There are many approaches to using serverless architectures. This chapter explores examples of common architectures that integrate serverless. It also covers concerns that may pose additional challenges or require extra consideration when implementing serverless. Finally, several design examples are provided that illustrate various serverless use cases.
Serverless hosts often use an existing container-based or PaaS layer to manage the serverless instances. For example, Azure Functions is based on Azure App Service. The App Service is used to scale out instances and manage the runtime that executes Azure Functions code. For Windows-based functions, the host runs as PaaS and scales out the .NET runtime. For Linux-based functions, the host leverages containers.
Some projects may benefit from taking an "all-in" approach to serverless.
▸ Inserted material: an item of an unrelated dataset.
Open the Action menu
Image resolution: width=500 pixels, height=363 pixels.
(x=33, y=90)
Applications that rely heavily on microservices may implement all microservices using serverless technology. The majority of apps are hybrid, following an N-tier design and using serverless for the components that make sense because the components are modular and independently scalable. To help make sense of these scenarios, this section walks through some common architecture examples that use serverless.
Full serverless back end
The full serverless back end is ideal for several types of scenarios, especially when building new or "green field" applications. An application with a large surface area of APIs may benefit from implementing each API as a serverless function. Apps that are based on microservices architecture are another example that could be implemented as a full serverless back end. The microservices communicate over various protocols with each other. Specific scenarios include:
- API-based SaaS products (example: financial payments processor).
- Message-driven applications (example: device monitoring solution).
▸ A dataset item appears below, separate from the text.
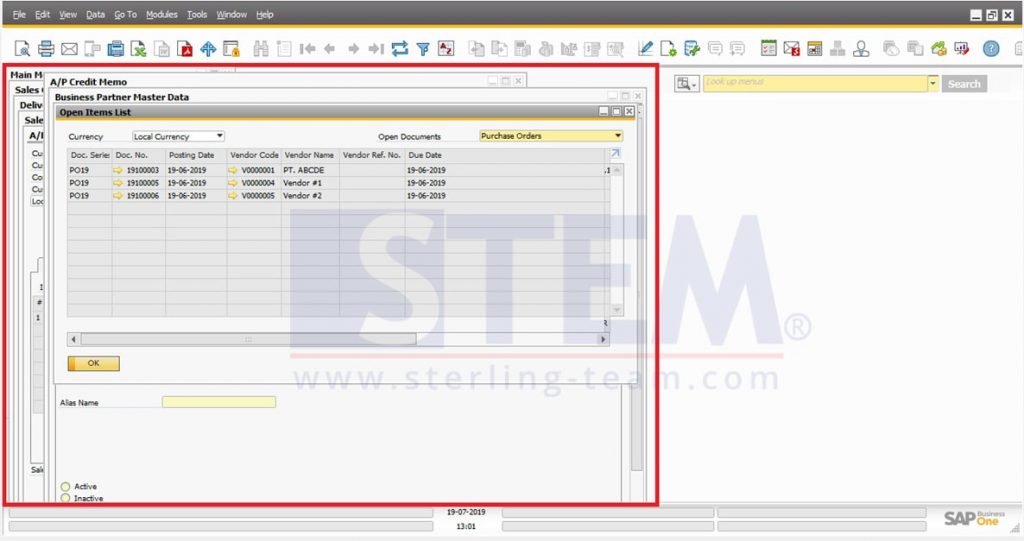Click the blue filter funnel icon
The image size is (1024, 541).
[x=423, y=48]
- Apps focused on integration between services (example: airline booking application).
- Processes that run periodically (example: timer-based database clean-up).
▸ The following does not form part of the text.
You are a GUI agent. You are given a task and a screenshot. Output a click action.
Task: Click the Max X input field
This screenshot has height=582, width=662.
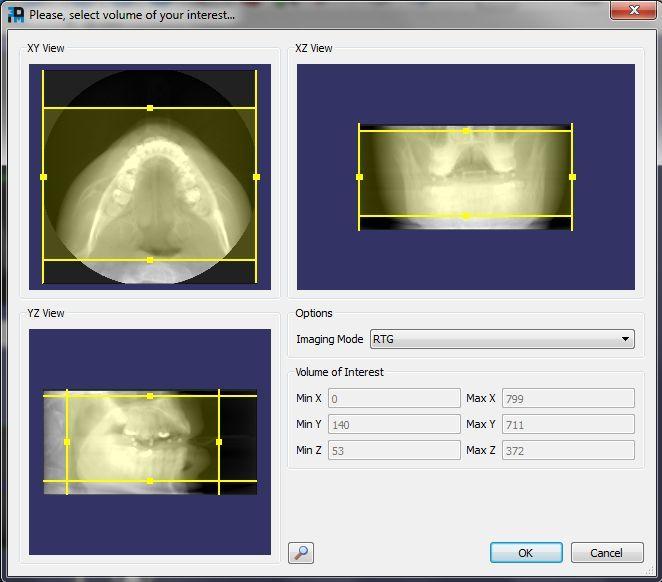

- Apps focused on data transformation (example: import triggered by file upload).
- Extract Transform and Load (ETL) processes.
There are other, more specific use cases that are covered later in this document.
Monoliths and "starving the beast"
A common challenge is migrating an existing monolithic application to the cloud. The least risky approach is to "lift and shift" entirely onto virtual machines. Many shops prefer to use the migration as an opportunity to modernize their code base. A practical approach to migration is called "starving the beast." In this scenario, the monolith is migrated "as is" to start with. Then, selected services are modernized. In some cases, the signature of the service is identical to the original: it simply is hosted as a function. Clients are updated to use the new service rather than the monolith endpoint. In the interim, steps such as database replication enable microservices to host their own storage even when transactions are still handled by the monolith. Eventually, all clients are migrated onto the new services. The monolith is "starved" (its services no longer called) until all functionality has been replaced. The combination of serverless and proxies can facilitate much of this migration.
To learn more about this approach, watch the video: Bring your app to the cloud with serverless Azure Functions.
Mobile back ends
The event-driven paradigm of serverless apps makes them ideal as mobile back ends. The mobile device triggers the events and the serverless code executes to satisfy requests. Taking advantage of a serverless model enables developers to enhance business logic without having to deploy a full application update. The serverless approach also enables teams to share endpoints and work in parallel.
Mobile developers can build business logic without becoming experts on the server side. Traditionally, mobile apps connected to on-premises services. Building the service layer required understanding the server platform and programming paradigm. Developers worked with operations to provision servers and configure them appropriately. Sometimes days or even weeks were spent on building a deployment pipeline. All of these challenges are addressed by serverless.
Most cloud providers offer mobile-based serverless products that simplify the entire mobile development lifecycle. The products may automate the provisioning of databases to persist data, handle DevOps concerns, provide cloud-based builds and testing frameworks and the ability to script business processes using the developer's preferred language. Following a mobile-centric serverless approach can streamline the process. Serverless removes the tremendous overhead of provisioning, configuring, and maintaining servers for the mobile back end.
Internet of Things (IoT)
IoT refers to physical objects that are networked together. They're sometimes referred to as "connected devices" or "smart devices." Everything from cars and vending machines may be connected and send information ranging from inventory to sensor data such as temperature and humidity. In the enterprise, IoT provides business process improvements through monitoring and automation. IoT data may be used to regulate the climate in a large warehouse or track inventory through the supply chain. IoT can sense chemical spills and call the fire department when smoke is detected.
The sheer volume of devices and information often dictates an event-driven architecture to route and process messages. Serverless is an ideal solution for several reasons:
- Enables scale as the volume of devices and data increases.
- Accommodates adding new endpoints to support new devices and sensors.
- Facilitates independent versioning so developers can update the business logic for a specific device without having to deploy the entire system.
- Resiliency and less downtime.
The pervasiveness of IoT has resulted in several serverless products that focus specifically on IoT concerns, such as Azure IoT Hub. Serverless automates tasks such as device registration, policy enforcement, tracking, and even deployment of code to devices at the edge. The edge refers to devices like sensors and actuators that are connected to, but not an active part of, the Internet.